Last Friday, the market closed at 2085, following a 9-day losing streak that brought the markets down by 3%. This was the longest daily losing streak in 36 years. This week the markets immediately reversed course and gained 3.7%, erasing the last 9 days of losses. The reversal was ignited by the news that James Comey would suspend the re-opened investigation into Hillary Clinton's emails, and the markets celebrated Monday and Tuesday by rising 2.5%. Then the election Tuesday night surprised the world with Trumps win. Contrary to what investors thought, the markets actually rallied on the news on Wednesday by 1.0%. The following two days were lackluster as investors were repositioning their portfolios given the surprising President-elect. So what's next?
At this junction, this is where investors differ. The bulls believe this is the start of the next rally higher. Everyone seems to be optimistic that growth will be much higher given Trumps plans. The S&P 500 stands at 25x LTM , and its hard to believe that optimism isn't fully priced in. An argument for the high valuation is that next years will be much higher. I have seen estimates from $115 per share to $140 per share. Those equate to Forward P/E ratios of 18.8x to 15.5x, still richly priced compared to long-term averages around 14x. And those estimates have been slowly adjusted downwards. It's hard for me not to possibly recognize that certain investors were going into last weekend shorting the market as we broke below support at 2100. And after the news broke over the weekend, a lot of short covering entailed, adding fuel to the large increase in the market. Not necessarily a sign that sentiment improved. I believe that's why we puttered out when we reached the max levels closer to 2170. The enthusiasm wasn't there.
I believe the following will be headwinds against the market in the coming months.
1. It's important to point out that bond yields have risen considerably this week. One of the reasons supplied as the increased valuations in the market has been a rush to dividend stocks for yield. This will continue to reverse the interest in dividend yielding stocks.

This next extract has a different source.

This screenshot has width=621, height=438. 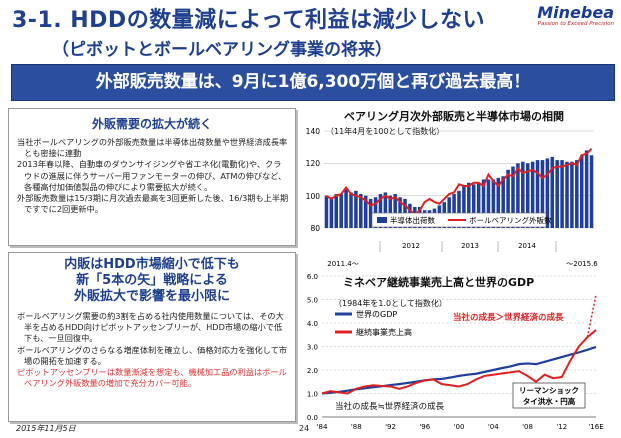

2. The Fed is most likely to raise interest rates in February. Stanley Fischer supported these claims today, indicating that a rate hike is appropriate. This will put pressure to shift the balance of equity and bonds into the bonds favor. I don't believe the market has fully priced in this change.
3. Honeymoon over. As I have discussed previously, the rearrangement of investors portfolios to allocations that appear to be Pro-Trump have begun and show why the Dow hit an all-time high, while the S&P 500 and NASDAQ were far behind. We didn't get an enthusiastic broad based rally. Simply the sectors that are 'expected' to outperform did well (banks, biotech, industrials) while the other industries suffered or remained neutral. I think that is evidenced by the letter 'A' on the chart. We peaked on the S&P 500 , but couldn't carry through as investors are most likely not going to make big bets going into the uncertain, and volatile world of President-elect Trump.
I believe over the coming weeks we will begin to retrace, probably to the 50% Fib retracement to 2000. Now there is definitely a possibility we try to retest the highs early next week, but I think the euphoria of Trump will begin to waver as he provides more clarification on his plans and economic data continues to be reported.
The letter 'A' shows that although we pierced the on the reverse, we still managed to close below it which is a short-term sign.